The stars aligned. I wrote a book, Forgotten, then queried my first choice agent, who wrote back quickly wanting to read it. With my agent’s help, it went to auction, and sold in a two-book deal. I was very lucky. But before you scowl at me, I’ll just add that my journey through the world of publishing since has definitely not been without its potholes. (Still, I’d never trade it!)
What’s the best part about being a writer?
The act of writing is the best part. I doubt I’m alone when I say that writing is like air or food: It’s a basic need. I start to feel twitchy when I don’t write anything. I love holing up in my office and diving deep into a character’s world, discovering him or her and sharing that discovery with others.
The second best part is the readers themselves. I had no idea how much joy it would give me to hear that I improved someone’s afternoon, week, or life with my words, but it’s a truly amazing feeling.
What’s the hardest part about being a writer?
Writing is a very personal thing.

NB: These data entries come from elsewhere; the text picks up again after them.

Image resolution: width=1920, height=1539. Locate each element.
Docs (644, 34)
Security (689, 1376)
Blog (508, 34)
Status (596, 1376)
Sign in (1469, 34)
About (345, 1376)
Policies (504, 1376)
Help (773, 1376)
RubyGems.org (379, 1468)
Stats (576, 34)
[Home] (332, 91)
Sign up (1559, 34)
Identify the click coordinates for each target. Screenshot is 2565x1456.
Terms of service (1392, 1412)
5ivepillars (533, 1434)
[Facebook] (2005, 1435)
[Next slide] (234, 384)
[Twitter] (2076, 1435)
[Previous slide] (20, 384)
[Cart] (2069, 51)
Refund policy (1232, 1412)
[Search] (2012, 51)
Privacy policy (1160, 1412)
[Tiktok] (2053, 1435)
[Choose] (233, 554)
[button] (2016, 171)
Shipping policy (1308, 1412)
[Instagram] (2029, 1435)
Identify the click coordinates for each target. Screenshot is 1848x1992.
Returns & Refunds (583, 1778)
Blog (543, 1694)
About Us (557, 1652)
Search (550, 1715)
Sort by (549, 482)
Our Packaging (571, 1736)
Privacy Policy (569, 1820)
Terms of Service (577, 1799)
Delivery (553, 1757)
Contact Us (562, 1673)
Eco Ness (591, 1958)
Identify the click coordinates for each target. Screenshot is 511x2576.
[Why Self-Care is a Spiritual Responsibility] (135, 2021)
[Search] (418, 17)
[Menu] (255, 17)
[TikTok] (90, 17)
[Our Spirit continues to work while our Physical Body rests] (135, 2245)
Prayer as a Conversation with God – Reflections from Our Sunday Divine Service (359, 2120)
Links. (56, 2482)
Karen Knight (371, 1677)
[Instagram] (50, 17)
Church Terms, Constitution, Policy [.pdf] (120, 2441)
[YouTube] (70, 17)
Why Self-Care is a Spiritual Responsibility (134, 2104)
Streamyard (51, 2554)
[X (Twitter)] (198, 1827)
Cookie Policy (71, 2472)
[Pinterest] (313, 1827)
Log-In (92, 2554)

Done alone, hobbit style, you pretty much crack open your soul and try to describe it to strangers, and then hope they think it’s pretty. It’s a challenge to ward off doubt—to stay confident that someone WILL LIKE THIS BOOK. Related, it’s hard to hear negative reviews. But when you become a writer, they give you this salve to help you grow thick skin, so that helps.
When and where do you write?
My favorite place to write is in my office, which is light gray with white and red furniture and mustard yellow accents, and has a wall of built-in bookshelves. My favorite time of day to write is in the early morning, when everyone else is still asleep. I’m definitely not a night writer. Or Knight Rider. But I do like the band Night Ranger.
What is your favorite book?
Ah, the impossible question. Well…
In high school, I loved Fahrenheit 451 by Ray Bradbury. Lamb by Christopher Moore tickles my funny bone. Daughter of Smoke and Bone by Laini Taylor makes me want to up my game. The Scorpio Races by Maggie Stiefvater is lyrical and lovely. The Passage by Justin Cronin and World War Z by Max Brooks sucked me in, scared the crap out of me, and spit me back out. I was charmed by the geekery of Patrick Rothfuss’ Kingkiller Chronicles. I devoured Holly Black’s Curse Worker series, and was captivated by Neil Gaiman’s Stardust and Graveyard Book. Jay Asher’s Thirteen Reasons Why is something every teen should read.
I guess if I had to choose one, though, it’d be The Book Thief by Markus Zusak. Narrated by Death, the story is about a young girl’s life in Nazi Germany. It’s beautiful and surprisingly hopeful despite the very heavy content. It’s my number one most recommended book.